The fast fail initiative is considering many potential autism drugs including Isis Pharmaceutical’s pending drug to treat myotonic dystrophy. This “FAST FAIL” initiative funded by NIH looks at promising drugs to treat Autism and several other conditions. It enables the drug to go to human trials earlier and see if the drug will pan out. The Isis drug by far is the most probable drug to treat and reverse the course of the Autism disease.
My most recent blog post on the “Race for the Cure” For Myotonic Dystrophy drugs and a potential cure had stated that the market size that is reachable for this disease is between 2-5 Billion dollars. Today a recent Wall St. Journal Article “The Big Business of Orphan Drugs” confirms that the market for These type of Orphan Drugs is extremely lucrative for companies and patients alike. Read about Small is Lucrative for Drug Companies. The Wall St. Journal article of course is not available without a Subscription.

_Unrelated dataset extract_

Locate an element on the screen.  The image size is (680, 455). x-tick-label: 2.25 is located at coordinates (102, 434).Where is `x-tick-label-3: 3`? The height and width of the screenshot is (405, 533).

The Wall street journal reported that incentives from the FDA to develop so called orphan drugs can mean quicker and more certain approval, tax benefits for the developer, and seven years of protection from competition after approval. Orphan drugs are defined as experimental treatments for disease with fewer than 200,000 patients at one time.
Myotonic Dystrophy may be the first of the muscular Dystrophy to have a definitive cure established. In the last few years researchers have isolated the issue they believe causes myotonic dystrophy. In the last couple of years therapies that have targeted this problem have reversed the disease in cell and animal models. This has set up a race now for researchers to refine the therapeutic compounds and begin with human trials to see if the animal to human therapeutic transfer works as it is believed to. Thus, this would lead to the first potential cure for a type of muscular dystrophy.

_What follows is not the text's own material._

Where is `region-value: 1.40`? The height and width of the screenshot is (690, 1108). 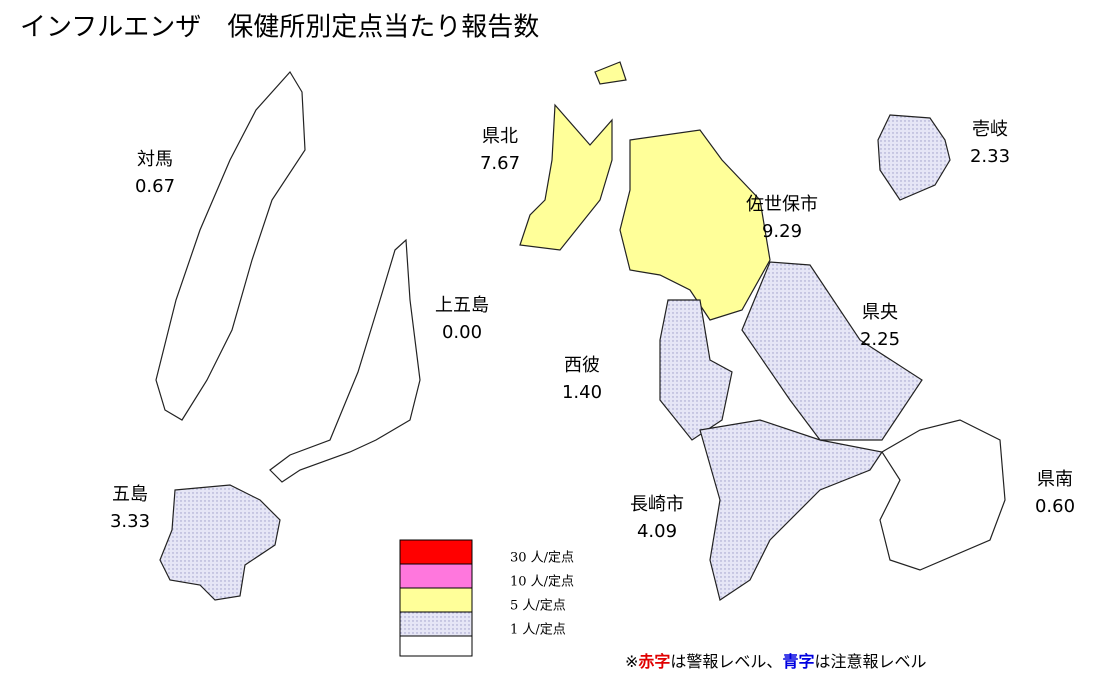 region-value: 1.40 is located at coordinates (582, 392).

The Myotonic Dystrophy Foundation (MDF) in Menlo Park, CA has taken a lead in assisting researchers with moving forward with this disease elimination process with funding and assistance in establishing a patient registry. The MDF was the early funder of a new Research Collaborative effort lead by Charles Thorton out of the University of Rochester. The foundation has also been instrumental in educating patients and physicians in this complex and slowly progressing disease that results in premature death. A patient conference is planned for early November of 2013 in Houston, TX
Exciting news. This summer researchers at ISIS Pharmaceuticals were able to treat and Cure DM1 in a mouse model (A mouse model is a mouse that has been genetically altered to have the symptoms of DM1) This is really exciting news. The treatment seemed to work well and was by injection. The injection seemed to work long term as well. Next they will most likely use a Monkey and then if that is successful with Humans! This is 5-8 years off and will need millions of dollars of research.
The payoff for these companies will be huge though. With over 42,000 people in North America alone the market size is roughly $1 Billion for the USA. If the injections prove successful a once a year or 2x per year injection would lead to a low-cost of goods sold and high profitability. Worldwide at $20,000 per dose this is about a $17Billion dollar market.